■ **WORK TO COMPLETE**: Only the pictures should be dropped; every line of the data must come back exactly as written.

[Collected data]
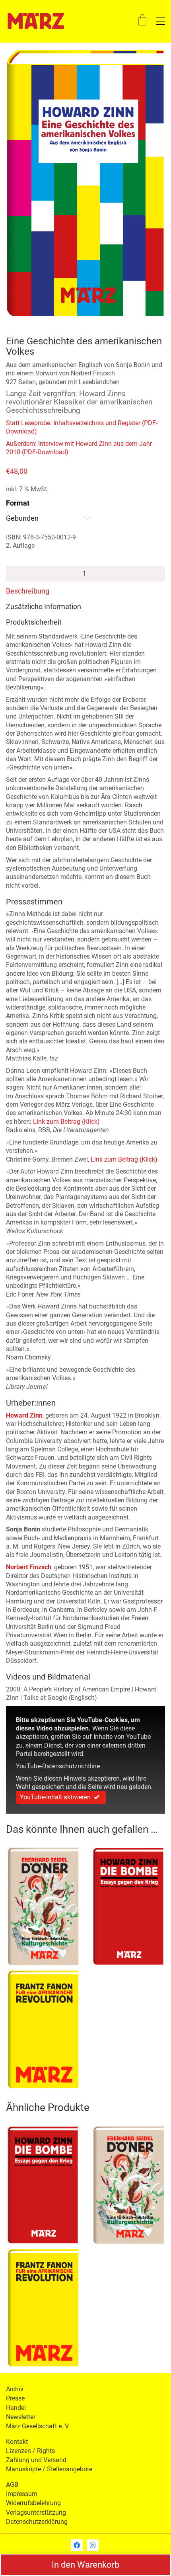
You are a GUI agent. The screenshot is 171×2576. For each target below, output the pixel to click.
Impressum (21, 2494)
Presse (15, 2398)
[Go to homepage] (36, 21)
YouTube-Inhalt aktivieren (55, 1797)
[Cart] (142, 20)
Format (17, 503)
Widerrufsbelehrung (33, 2503)
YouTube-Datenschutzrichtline (58, 1766)
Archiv (14, 2389)
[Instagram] (93, 2545)
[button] (160, 21)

■ **WORKED SOLUTION**:
You are a GUI agent. The screenshot is 171×2576. For each target below, output the pixel to click.
Impressum (21, 2494)
Presse (15, 2398)
[Go to homepage] (36, 21)
YouTube-Inhalt aktivieren (55, 1797)
[Cart] (142, 20)
Format (17, 503)
Widerrufsbelehrung (33, 2503)
YouTube-Datenschutzrichtline (58, 1766)
Archiv (14, 2389)
[Instagram] (93, 2545)
[button] (160, 21)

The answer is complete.